Collected data
== Segment start ==

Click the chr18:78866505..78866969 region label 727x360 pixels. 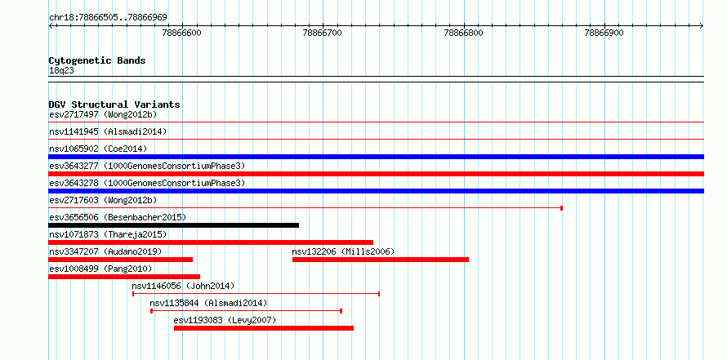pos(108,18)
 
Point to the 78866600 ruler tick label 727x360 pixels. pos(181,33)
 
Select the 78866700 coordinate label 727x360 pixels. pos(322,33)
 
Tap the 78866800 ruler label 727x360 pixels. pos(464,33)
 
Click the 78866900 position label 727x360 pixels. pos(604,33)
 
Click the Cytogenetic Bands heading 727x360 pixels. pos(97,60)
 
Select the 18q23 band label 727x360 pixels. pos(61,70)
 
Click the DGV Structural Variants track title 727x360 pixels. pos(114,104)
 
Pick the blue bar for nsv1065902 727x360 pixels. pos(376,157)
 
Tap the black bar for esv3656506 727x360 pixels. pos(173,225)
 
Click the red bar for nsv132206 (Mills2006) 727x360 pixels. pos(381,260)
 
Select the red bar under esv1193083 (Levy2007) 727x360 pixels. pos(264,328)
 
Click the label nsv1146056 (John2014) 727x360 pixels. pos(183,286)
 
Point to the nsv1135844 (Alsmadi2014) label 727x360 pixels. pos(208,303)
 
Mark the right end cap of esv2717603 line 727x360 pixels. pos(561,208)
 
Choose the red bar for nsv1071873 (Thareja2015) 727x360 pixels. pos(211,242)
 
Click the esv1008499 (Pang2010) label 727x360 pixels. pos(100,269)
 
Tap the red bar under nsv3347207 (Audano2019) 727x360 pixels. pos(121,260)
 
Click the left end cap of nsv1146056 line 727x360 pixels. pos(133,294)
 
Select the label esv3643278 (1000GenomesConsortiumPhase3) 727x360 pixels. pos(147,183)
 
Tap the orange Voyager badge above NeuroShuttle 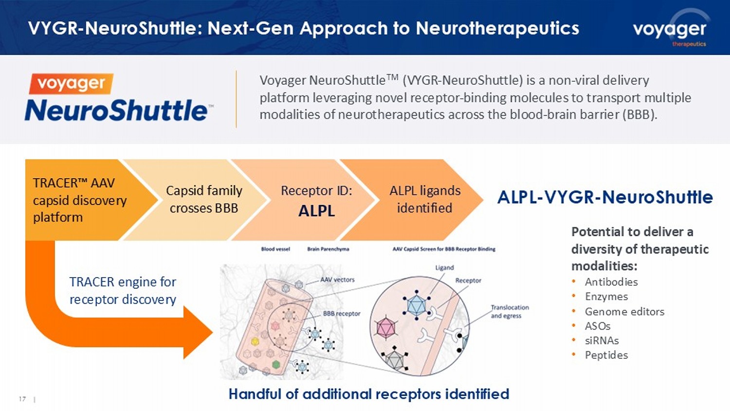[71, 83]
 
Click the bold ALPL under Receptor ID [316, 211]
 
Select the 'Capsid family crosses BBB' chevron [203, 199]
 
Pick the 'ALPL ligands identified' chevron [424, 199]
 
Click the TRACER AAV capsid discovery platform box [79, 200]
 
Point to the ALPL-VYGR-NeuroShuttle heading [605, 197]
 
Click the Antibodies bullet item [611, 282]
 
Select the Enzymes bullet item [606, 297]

== Segment end ==

Exercise prompt
I'd like the lines above from the one with "Select the 78866700" up to and including the one with "Select the 18q23" copied exactly, with no other lines.

Result of the exercise
Select the 78866700 coordinate label 727x360 pixels. pos(322,33)
 
Tap the 78866800 ruler label 727x360 pixels. pos(464,33)
 
Click the 78866900 position label 727x360 pixels. pos(604,33)
 
Click the Cytogenetic Bands heading 727x360 pixels. pos(97,60)
 
Select the 18q23 band label 727x360 pixels. pos(61,70)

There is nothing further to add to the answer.